● EXERCISE DETAILS
Each entry below is to be returned exactly, with any pictures left out.

● DATA SHOWN
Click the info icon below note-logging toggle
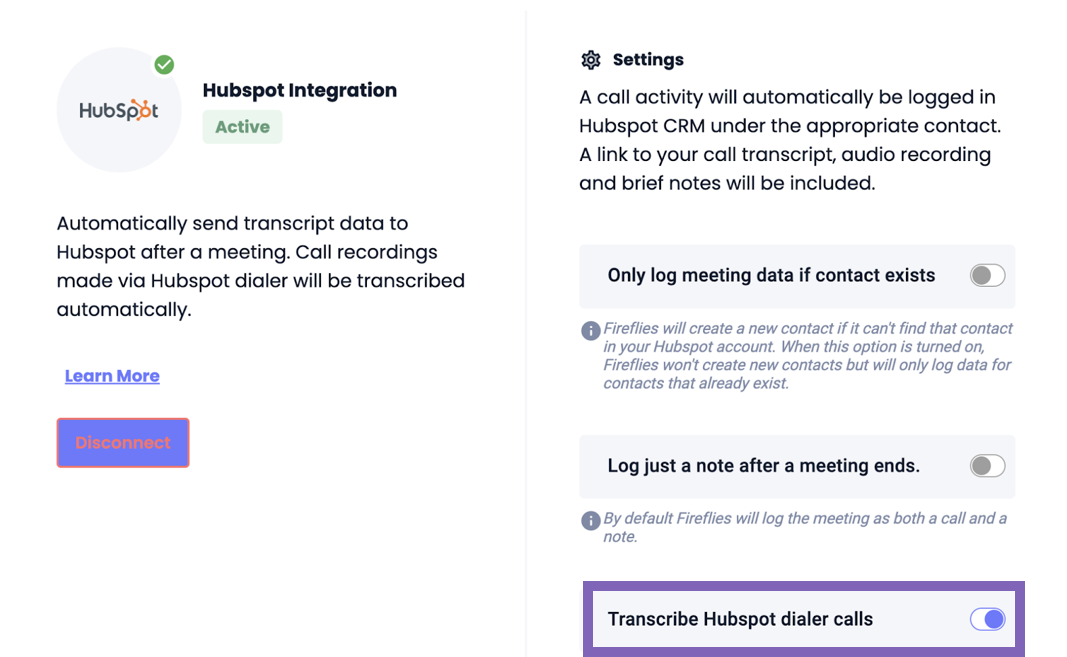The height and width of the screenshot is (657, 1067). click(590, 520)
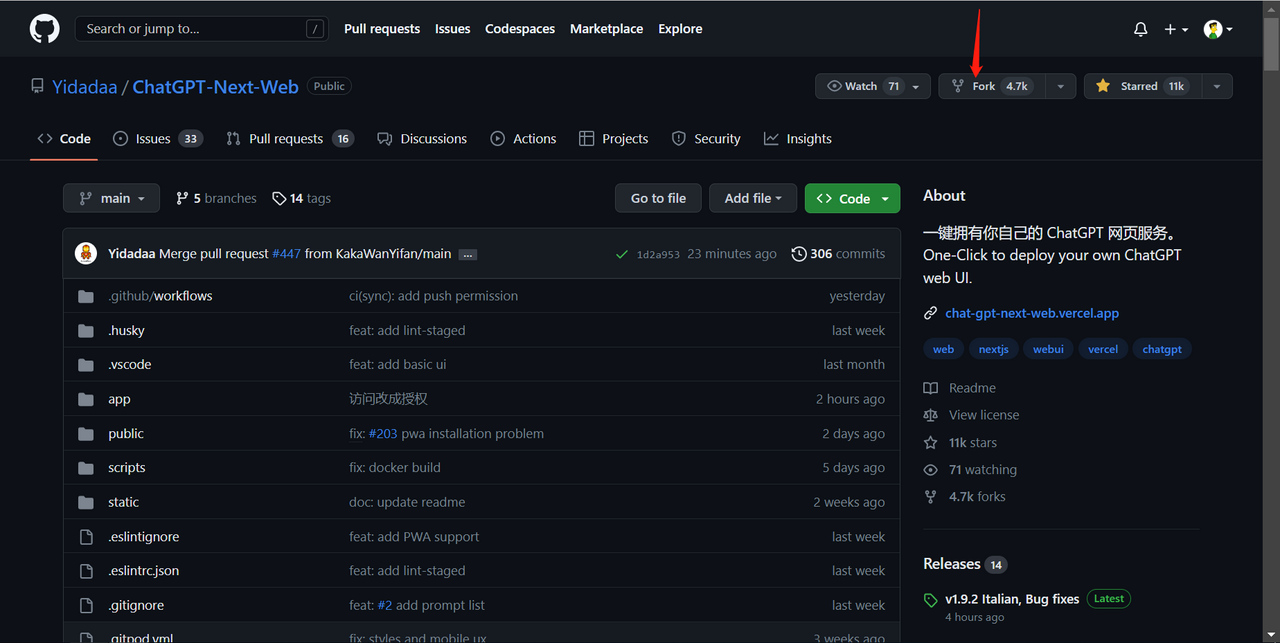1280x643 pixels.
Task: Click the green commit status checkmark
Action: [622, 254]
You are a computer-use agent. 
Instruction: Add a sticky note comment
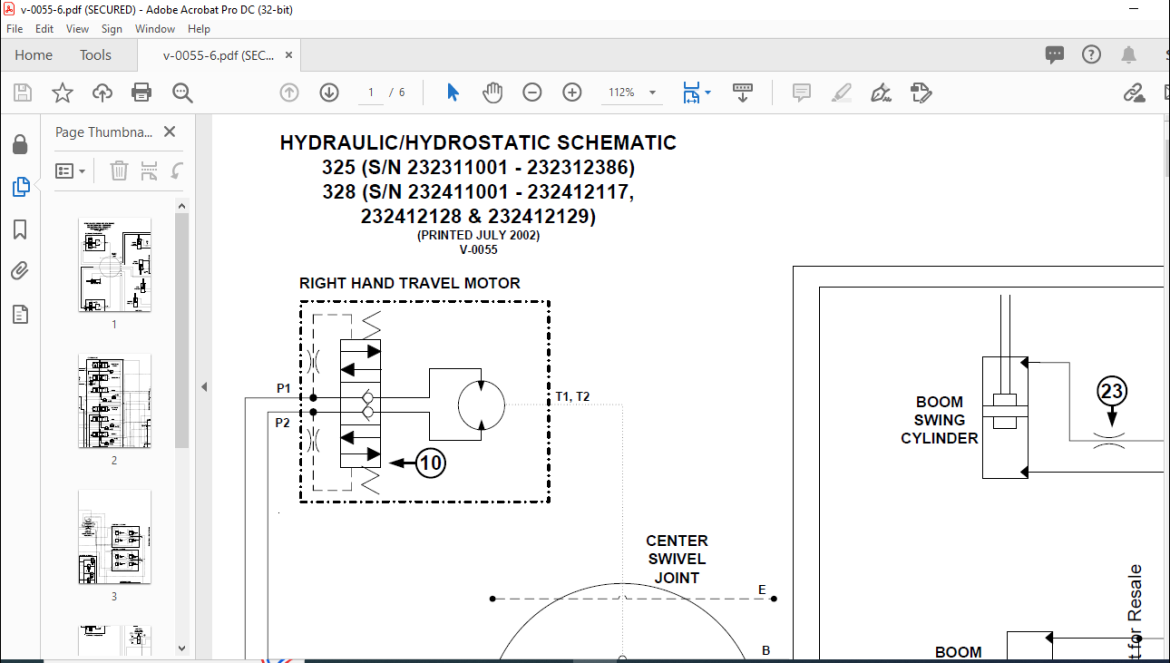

● OUTPUT OF THE EXERCISE
Click the info icon below note-logging toggle
The height and width of the screenshot is (657, 1067). click(590, 520)
1280x643 pixels.
Task: Click the green commit status checkmark
Action: [622, 254]
You are a computer-use agent. 
Instruction: Add a sticky note comment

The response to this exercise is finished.